(Material to process begins)
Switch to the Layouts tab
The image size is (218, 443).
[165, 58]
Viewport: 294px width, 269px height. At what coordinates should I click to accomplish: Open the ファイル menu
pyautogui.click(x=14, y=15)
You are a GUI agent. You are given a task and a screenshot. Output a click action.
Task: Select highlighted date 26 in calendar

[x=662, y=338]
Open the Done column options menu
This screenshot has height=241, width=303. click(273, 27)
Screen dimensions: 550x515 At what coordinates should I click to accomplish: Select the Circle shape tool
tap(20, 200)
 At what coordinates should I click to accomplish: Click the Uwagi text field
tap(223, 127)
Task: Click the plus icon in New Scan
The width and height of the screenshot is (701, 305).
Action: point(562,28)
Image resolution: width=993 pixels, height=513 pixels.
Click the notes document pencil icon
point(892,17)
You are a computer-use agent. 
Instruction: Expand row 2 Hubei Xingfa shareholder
(Material to process ends)
Required action: All of the data above should be reproduced exactly, with nothing left out.

Finished exercise:
Switch to the Layouts tab
The image size is (218, 443).
[165, 58]
Viewport: 294px width, 269px height. At what coordinates should I click to accomplish: Open the ファイル menu
pyautogui.click(x=14, y=15)
You are a GUI agent. You are given a task and a screenshot. Output a click action.
Task: Select highlighted date 26 in calendar

[x=662, y=338]
Open the Done column options menu
This screenshot has height=241, width=303. click(273, 27)
Screen dimensions: 550x515 At what coordinates should I click to accomplish: Select the Circle shape tool
tap(20, 200)
 At what coordinates should I click to accomplish: Click the Uwagi text field
tap(223, 127)
Task: Click the plus icon in New Scan
The width and height of the screenshot is (701, 305).
Action: point(562,28)
Image resolution: width=993 pixels, height=513 pixels.
Click the notes document pencil icon
point(892,17)
You are a computer-use agent. 
Instruction: Expand row 2 Hubei Xingfa shareholder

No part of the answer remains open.